__Problem statement__. Starting at the line that contains "Image resolution: width=652" and ending at the end of the records, render each line as a row of a Markdown table with the columns "Row" and "Line", skipping blank lines and leaving out the pictures.

__Supplied entries__.
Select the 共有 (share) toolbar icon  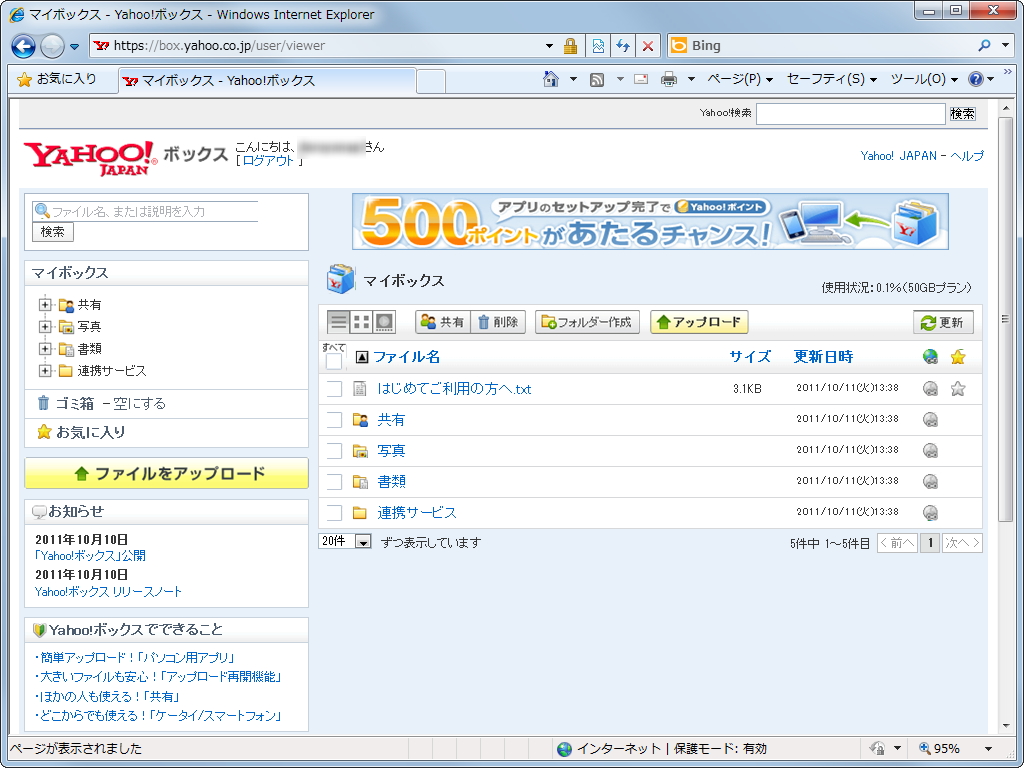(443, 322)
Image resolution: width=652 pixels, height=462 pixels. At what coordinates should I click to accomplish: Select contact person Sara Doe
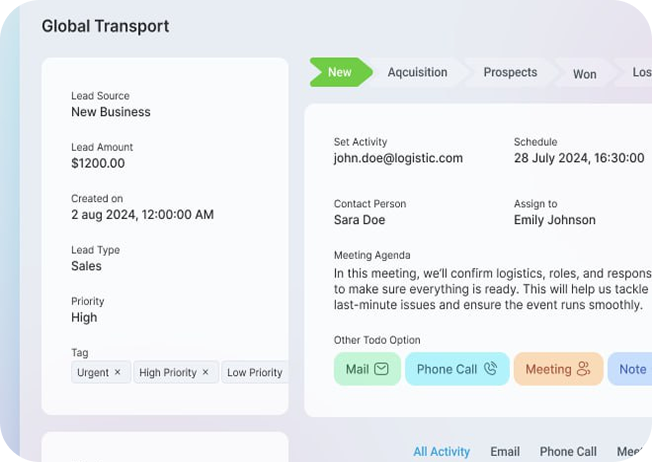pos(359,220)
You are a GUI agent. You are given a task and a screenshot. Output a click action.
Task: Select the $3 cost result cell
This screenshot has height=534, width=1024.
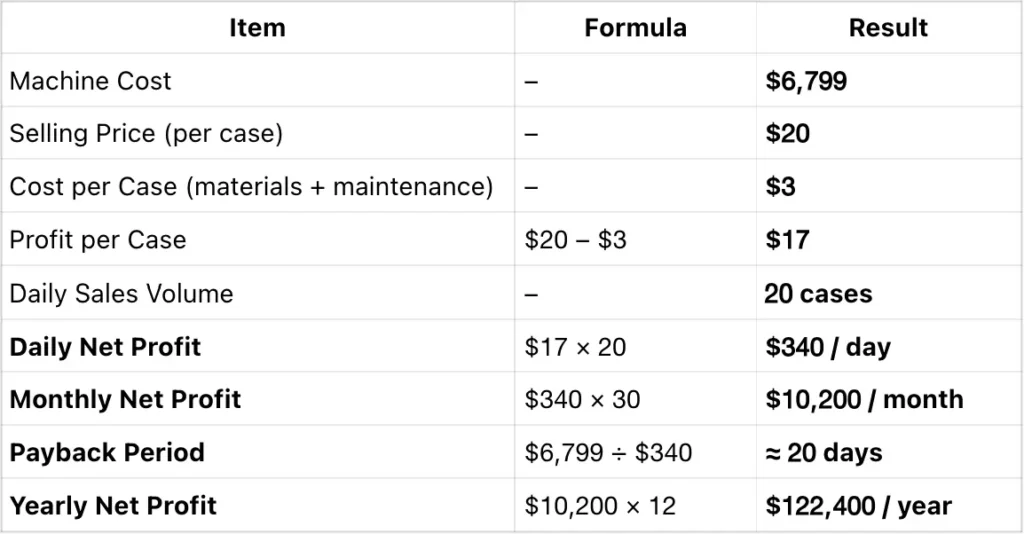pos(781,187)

__Output of the exercise__.
| Row | Line |
|---|---|
| 1 | Image resolution: width=652 pixels, height=462 pixels. At what coordinates should I click to accomplish: Select contact person Sara Doe |
| 2 | pos(359,220) |
| 3 | You are a GUI agent. You are given a task and a screenshot. Output a click action. |
| 4 | Task: Select the $3 cost result cell |
| 5 | This screenshot has height=534, width=1024. |
| 6 | pos(781,187) |